Transcriptional Responses of Parasite and Host during Intestinal Colonization and Invasion by Entamoeba histolytica
Amebiasis is a parasitic disease caused by a protozoan parasite Entamoeba histolytica. The most common manifestations of E. histolytica infection are dysentery and liver abscesses. E. histolytica usually resides in the large intestine, and can persist there for months or years and cause an asymptomatic intestinal infection. However, clinical amebiasis occurs when the parasite penetrates the colon wall, causing ulcerative colitis, or disseminates into other organs, most commonly the liver, leading to abscess formation. Current therapy for amebiasis relies on metronidazole, which was first introduced in 1959. Potential resistance of E. histolytica to metronidazole is an increasing concern and clinical failures have been linked to other metronidazole-resistant protozoa. Standard treatment with metronidazole requires three doses per day for 10 days and is accompanied by frequent side effects. In addition, metronidazole has no effect on intraluminal carriage, so follow-up treatment with a second, luminal active drug such as paromomycin is recommended to prevent prolonged carriage and excretion. Therefore, a shorter, less toxic, and more effective therapy is needed.
Our research on Entamoeba histolytica includes understanding how specific host factors influence the transcriptional program of E. histolytica and protease activity related to intestinal invasion. In collaboration with Sharon Reed of University of California, San Diego, we are studying the role of cysteine proteases in amebiasis.
In parallel, we pioneered the development of a high throughput assay for screening potential drugs against Entamoeba in culture. Utilizing this automated screening methodology we recently identified auranofin, an FDA-approved oral drug, as 10 times more effective in culture than metronidazole, the current drug of choice for amebiasis. Auranofin has been in clinical use to treat rheumatoid arthritis since 1985. Our studies indicated that auranofin targets the E. histolytica thioredoxin reductase. Oral auranofin at low dose significantly decreased the number of parasites and also host inflammation in a mouse model of colitis and a hamster model of amebic liver abscess. A similar dose of metronidazole had no effect. These findings suggest that thioredoxin reductase is a valid drug target in E. histolytica, which can be inhibited with a “repurposed” FDA approved drug, auranofin. Based on these results, the US FDA has given Orphan-Drug status to auranofin for treatment of amebiasis. A Phase II clinical trial of auranofin for human amebiasis is currently being planned by Dr. Reed.

_REQUIRED ACTION 1:_
Answer these questions about the amebiasis text:
(a) In what year was metronidazole first introduced?
(b) Who at the University of California, San Diego collaborates on the study of cysteine proteases?
(c) Since what year has auranofin been in clinical use to treat rheumatoid arthritis?
_REQUIRED ACTION 2:_ Copy the amebiasis text word for word from "Our research on" to "proteases in amebiasis.".
_REQUIRED ACTION 3:_ Which drugs does the amebiasis text name? List each one once.
Answer using only the amebiasis text.

_AVAILABLE DATA:_
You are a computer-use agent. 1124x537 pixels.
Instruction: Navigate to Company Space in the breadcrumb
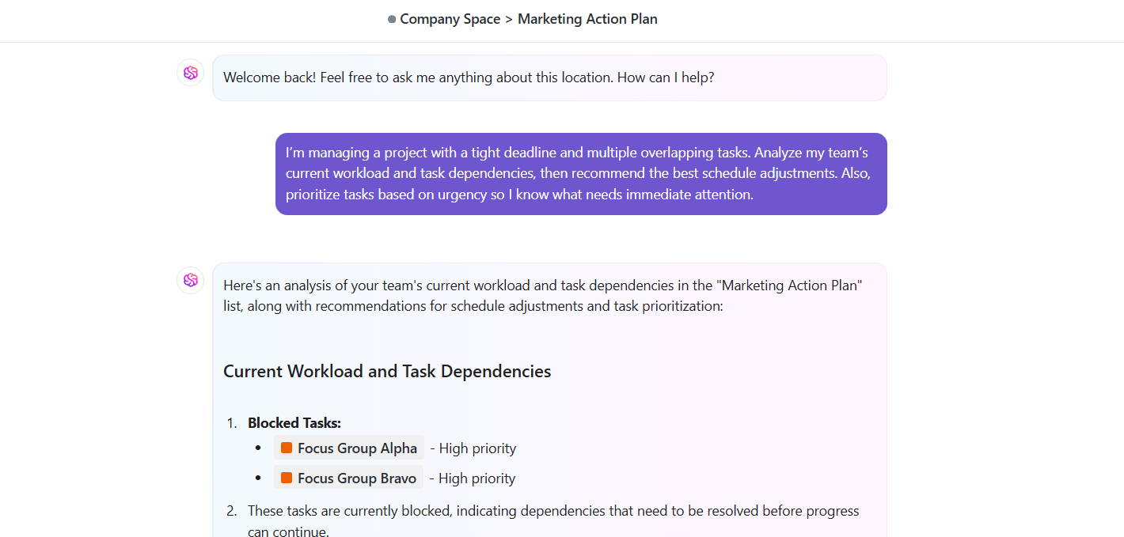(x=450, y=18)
==
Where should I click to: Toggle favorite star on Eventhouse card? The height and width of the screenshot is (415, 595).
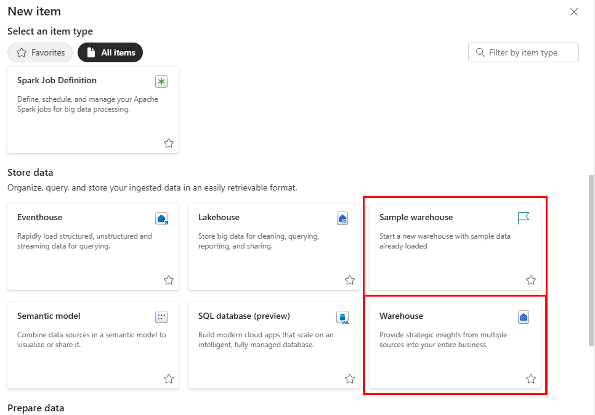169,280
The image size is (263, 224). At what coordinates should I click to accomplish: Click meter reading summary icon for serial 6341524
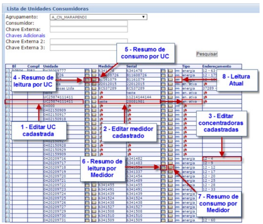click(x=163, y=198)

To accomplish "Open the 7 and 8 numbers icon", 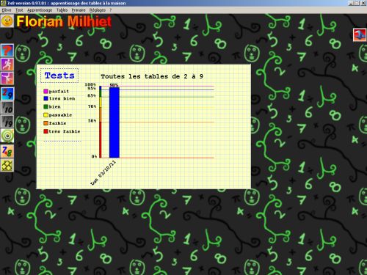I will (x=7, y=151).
* * *
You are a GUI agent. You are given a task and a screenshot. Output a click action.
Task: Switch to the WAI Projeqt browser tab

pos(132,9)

_EXERCISE SOLUTION 1:_
(a) 1959
(b) Sharon Reed
(c) 1985

_EXERCISE SOLUTION 2:_
Our research on Entamoeba histolytica includes understanding how specific host factors influence the transcriptional program of E. histolytica and protease activity related to intestinal invasion. In collaboration with Sharon Reed of University of California, San Diego, we are studying the role of cysteine proteases in amebiasis.

_EXERCISE SOLUTION 3:_
- metronidazole
- paromomycin
- auranofin